A: What have we got, 5,000 mutual funds? So do you think we have 5,000 good mutual funds managers? Absolutely not.

Q: Do you see individual investors educating themselves enough before they leap?

A: People don’t really study it the way they would study to be a good tennis player. So they make bad decisions or give it to somebody to manage and they make bad decisions. I would love to get them over this phase of blindly trusting someone else without investigating.

Q: Do you see any investment trends specific to the West Coast?

A: What I see people doing in California is buying individual stocks. People aren’t diversified. They all want to push (the) hot stocks all technology and all growth. If you work at one of these (high-growth tech) companies you might have 80 percent of your holdings in your company’s stock, and that’s what everybody at IBM did for 30 years. People retired rich and then in ’87, crash and people close to retirement lost 70 percent of their money.

Q: How do you get this message across to people?
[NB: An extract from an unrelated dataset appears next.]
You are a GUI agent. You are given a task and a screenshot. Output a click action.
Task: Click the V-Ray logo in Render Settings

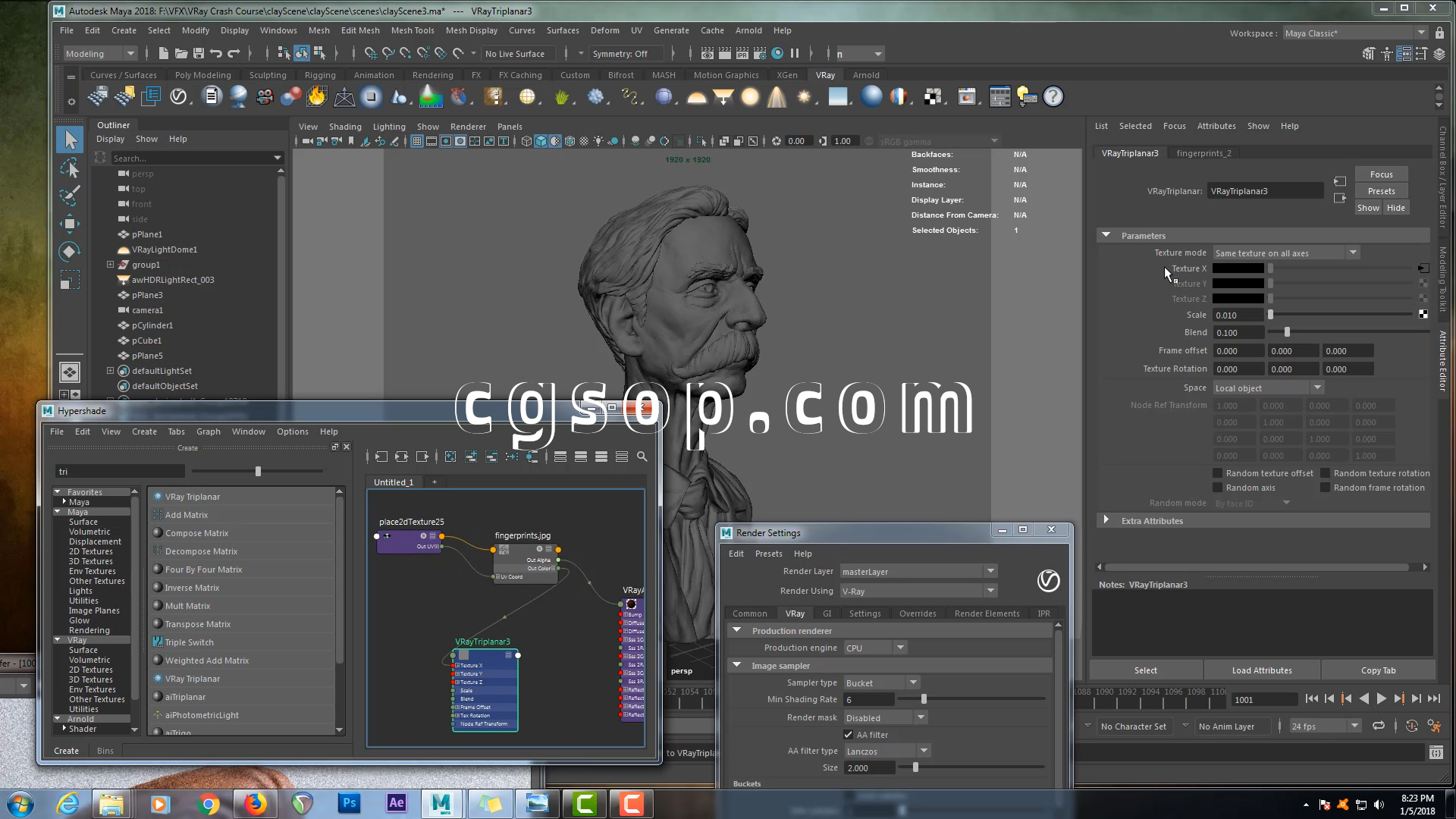tap(1048, 581)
A: I try to ask what would happen to your life if your stocks went down really low and stayed low for 10 years? Could you pay your mortgage or keep your kids in school? If the answer is “yes, it would seriously affect my life,” that money shouldn’t be in the market.

Q: Do you see any other peculiar practices among California investors?

A: Real estate. More than anywhere else in the country, people here are still buying houses, renting them out for less than the cost, paying money out of their pocket every month. If you can’t do a real estate investment where you’re covering your costs plus 10 or 12 percent on a cash flow basis, you’ve got a lousy investment.

Q: Are you doing anything special while you’re in L.A.?

A: If you watched MTV in the 1980s, then you know Martha Quinn. Well, she’s my stepdaughter and she lives in Studio City. My husband and I are visiting her and her husband and their eight-month-old baby.

Q: What was it like seeing Martha become a national TV star?

A: At the start, of course, nobody knew what MTV was, but it sounded like a terrific job for her, as she was just out of college. Her father is a lawyer and he looked over her contract and thought it seemed fine. Then we watched with astonishment as MTV grew and Martha along with it.

Q: What did you think of the music and all the images?

A: David and I are more the type of people who go to the opera. It wasn’t our kind of music.

Jane Bryant Quinn

Title: Contributing Editor

Company: Newsweek

Born: Feb. 5, 1939

Education: Bachelor’s degree in American literature, Middlebury College, Vermont

Most admired person: “I’ve admired all kinds of people but have never had a most admired person.”

Hobbies: Gardening, reading, travel

Career Turning Point: 1968, when she began a McGraw-Hill newsletter on personal finance.

Personal: Married; one son from a previous marriage, one son with current husband David Quinn and three stepchildren.